You can lead a child to veggies, but you can't make him eat them
Mandating healthier food options does not necessarily mean that healthier options are actually consumed — especially by children.
In the US, the Healthy, Hunger-Free Kids Act of 2010 set new nutrition standards for schools and allocated $4.5 billion for their implementation. It funded child nutrition programs and free/subsidised lunch programs in schools for five years. As a result, the 2012–13 school year saw 21.5 million US children receive a free or reduced-price lunch at school.
In the next month, Congress is due to vote on whether to re-authorise the program mandating healthier school lunches into the future.
However, a recent study shows that simply providing healthier food options does not necessarily mean that healthier options are actually consumed.
The study confirms the suspicions of school officials — many students are taking the fruits and vegetables they are now required to receive and putting them straight into the bin. The students are consuming fewer fruits and vegetables than they did before the law took effect. Students put more fruits and vegetables on their trays, as required, but consume fewer of them. Waste has increased by about 35%.
Published online in Public Health Reports, the study used digital imaging to capture students’ lunch trays before and after they exited the lunch line. It is also one of the first to compare fruit and vegetable consumption before and after the controversial legislation — the Healthy, Hunger-Free Kids Act of 2010 — was passed.
“The basic question we wanted to explore was: does requiring a child to select a fruit or vegetable actually correspond with consumption?” explained Sarah Amin, PhD, a researcher in Nutrition and Food Sciences at the University of Vermont and lead author on the study.
“The answer was clearly ‘no’,” she said. “It was heartbreaking to see so many students toss fruits like apples into the trash right after exiting the lunch line.”
Digital imaging produces fast, accurate data
The research team used a digital imaging method to measure consumption. The new methodology, which involved visual estimations and calculations based on digital photographs of trays as students reached the cashier and again after they passed the food disposal area, was faster and more accurate than conventional methodologies that simply weighed food waste.
Amin and her co-authors documented almost 500 tray observations over 10 visits to two elementary schools before implementation of the USDA guideline and almost twice as many observations afterwards. Forty to 60% of the students at the schools qualified for a free or reduced lunch, a marker for low socioeconomic status.
“The beauty of this method is that you have the data to store and code to indicate what was selected, what was consumed and what was wasted, as opposed to weighed plate waste, where everything needs to be done on site,” said Amin, who hopes to develop an online training tutorial that could be used by schools across the country to measure consumption and waste.
Revisiting past practices part of answer to increasing consumption
In an earlier study published in the Journal of Child Nutrition and Management, Amin and colleagues looked at what types of fruits and vegetables children selected prior to the new guideline.
They found that children preferred processed fruits and vegetables, such as tomato paste on pizza or 100% fruit juice, rather than whole varieties.

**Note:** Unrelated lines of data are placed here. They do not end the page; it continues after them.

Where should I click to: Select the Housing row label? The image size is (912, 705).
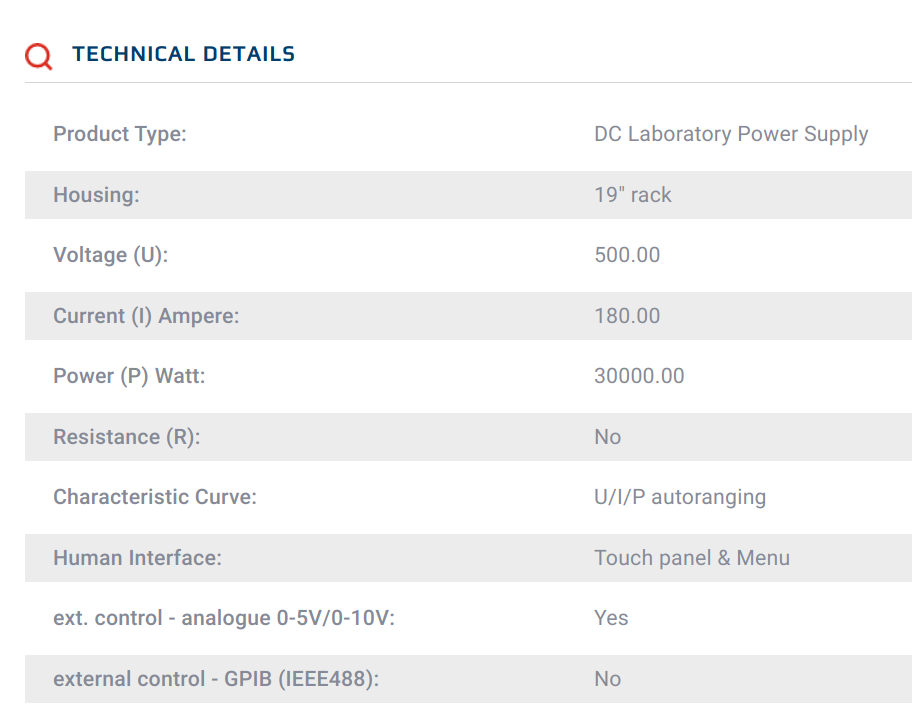[x=97, y=195]
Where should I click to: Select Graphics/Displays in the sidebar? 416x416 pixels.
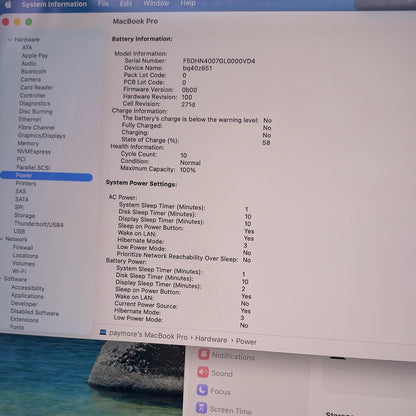click(42, 135)
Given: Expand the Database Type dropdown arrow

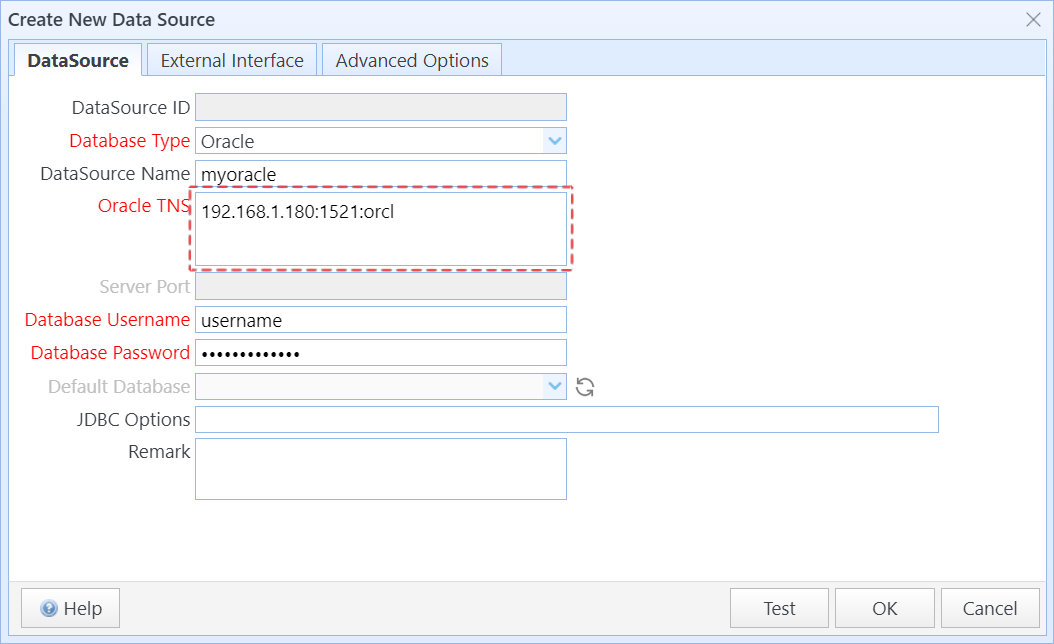Looking at the screenshot, I should tap(555, 141).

In addition to making sure those options are available, Amin and her colleagues offer these additional strategies in the paper for increasing fruit and vegetable consumption in school lunch programs:
- Cutting up vegetables and serving them with dip or mixing them in with other parts of the meal;
- Slicing fruits like oranges or apples, rather than serving them whole;
- Adopting promising strategies targeting school settings, such as Farm-to-School programs and school gardens, which can encourage fruit and vegetable consumption in addition to what the cafeteria is providing;
- Putting public health programs in place that encourage fruit and vegetable consumption in the home, which could carry over to school.
Once schools have fully acclimatised to the guidelines, Amin thinks consumption will increase, especially for students who entered as kindergarteners under the new guidelines in 2012 and know no other way.
“An important message is that guidelines need to be supplemented with other strategies to enrich fruit and vegetable consumption. We can’t give up hope yet.”
Amin’s co-authors include research associate Bethany Yon; Rachel Johnson, the Robert L Bickford Jr Green and Gold Professor of Nutrition and Food Sciences; and Jennifer Taylor, a graduate student at UC-Davis.